UCLA, Los Angeles, CA, USA.
Neuroinformatics. 2012 Jan;10(1):5-17. doi: 10.1007/s12021-011-9113-2.
Many different probabilistic tractography methods have been proposed in the literature to overcome the limitations of classical deterministic tractography: (i) lack of quantitative connectivity information; and (ii) robustness to noise, partial volume effects and selection of seed region. However, these methods rely on Monte Carlo sampling techniques that are computationally very demanding. This study presents an approximate stochastic tractography algorithm (FAST) that can be used interactively, as opposed to having to wait several minutes to obtain the output after marking a seed region. In FAST, tractography is formulated as a Markov chain that relies on a transition tensor. The tensor is designed to mimic the features of a well-known probabilistic tractography method based on a random walk model and Monte-Carlo sampling, but can also accommodate other propagation rules. Compared to the baseline algorithm, our method circumvents the sampling process and provides a deterministic solution at the expense of partially sacrificing sub-voxel accuracy. Therefore, the method is strictly speaking not stochastic, but provides a probabilistic output in the spirit of stochastic tractography methods. FAST was compared with the random walk model using real data from 10 patients in two different ways: 1. the probability maps produced by the two methods on five well-known fiber tracts were directly compared using metrics from the image registration literature; and 2. the connectivity measurements between different regions of the brain given by the two methods were compared using the correlation coefficient ρ. The results show that the connectivity measures provided by the two algorithms are well-correlated (ρ = 0.83), and so are the probability maps (normalized cross correlation 0.818 ± 0.081). The maps are also qualitatively (i.e., visually) very similar. The proposed method achieves a 60x speed-up (7 s vs. 7 min) over the Monte Carlo sampling scheme, therefore enabling interactive probabilistic tractography: the user can quickly modify the seed region if he is not satisfied with the output without having to wait on average 7 min.

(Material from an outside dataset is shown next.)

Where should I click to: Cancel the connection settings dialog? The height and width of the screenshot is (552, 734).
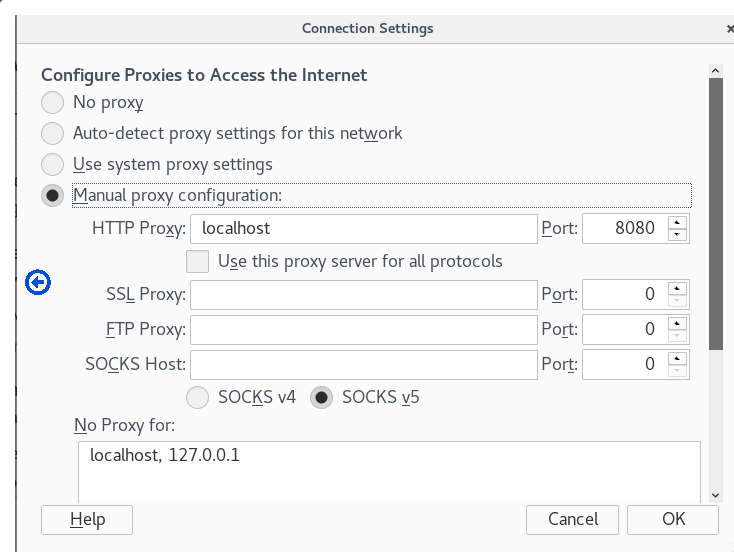[573, 520]
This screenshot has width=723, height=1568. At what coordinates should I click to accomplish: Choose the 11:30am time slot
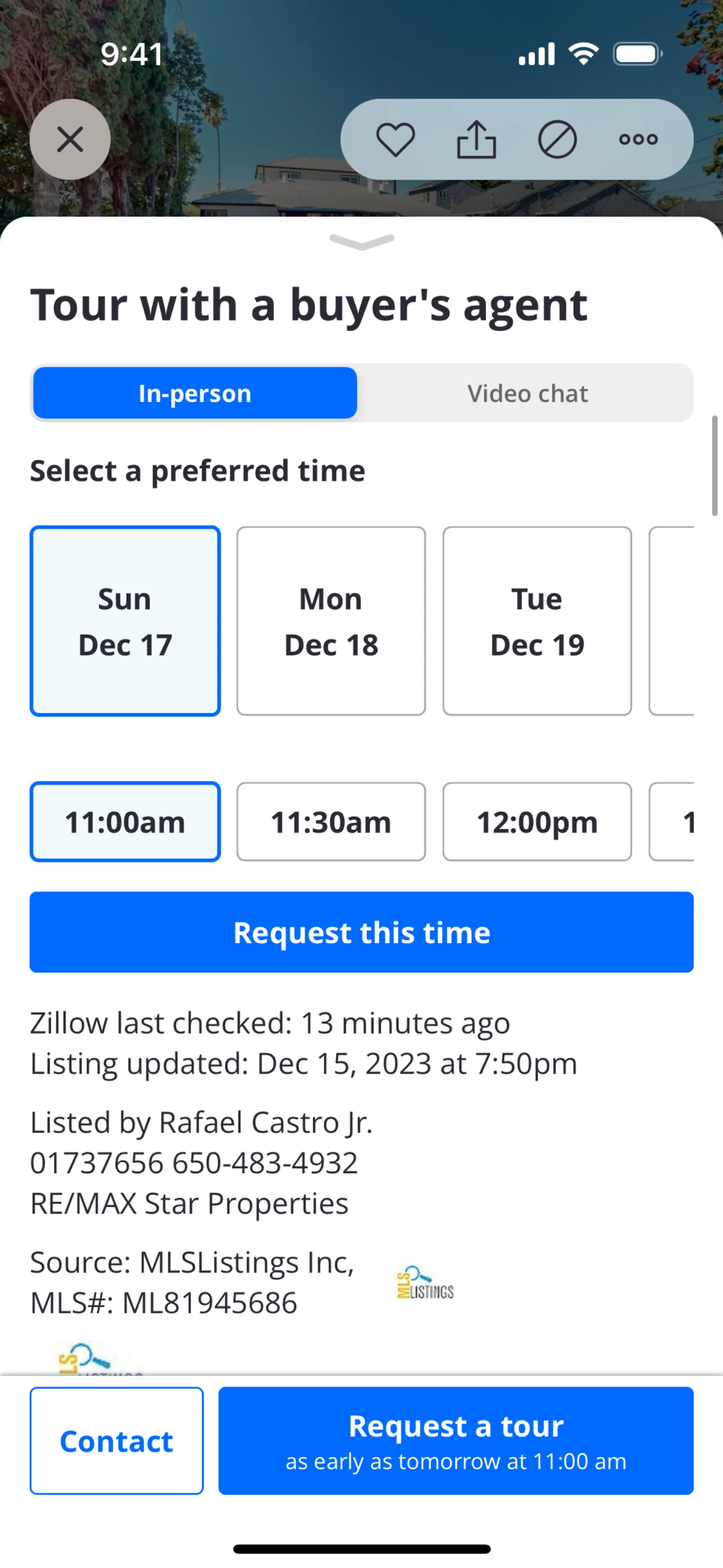coord(331,822)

许多不同的概率追踪方法已经在文献中被提出,以克服经典确定性追踪的局限性:(i)缺乏定量连通性信息;和(ii)对噪声、部分体积效应和种子区域选择的鲁棒性。然而,这些方法依赖于计算上非常耗费的蒙特卡罗采样技术。本研究提出了一种近似随机追踪算法(FAST),可以交互使用,而不需要在标记种子区域后等待几分钟才能获得输出。在 FAST 中,追踪被表述为一个马尔可夫链,该链依赖于一个转移张量。该张量旨在模拟基于随机游走模型和蒙特卡罗采样的一种著名的概率追踪方法的特征,但也可以适应其他传播规则。与基线算法相比,我们的方法绕过了采样过程,并以部分牺牲亚像素精度为代价提供了确定性解决方案。因此,该方法严格来说不是随机的,但在随机追踪方法的精神下提供了概率输出。FAST 与随机游走模型使用来自 10 名患者的真实数据进行了两种比较:1. 两种方法在五个已知纤维束上生成的概率图直接使用图像配准文献中的度量进行比较;和 2. 两种方法给出的大脑不同区域之间的连通性测量使用相关系数 ρ 进行比较。结果表明,两种算法提供的连通性测量值相关性很好(ρ=0.83),概率图也是如此(归一化互相关 0.818±0.081)。图谱在质量上(即视觉上)也非常相似。与蒙特卡罗采样方案相比,该方法实现了 60 倍的加速(7 秒对 7 分钟),从而实现了交互式概率追踪:如果用户对输出不满意,可以快速修改种子区域,而无需平均等待 7 分钟。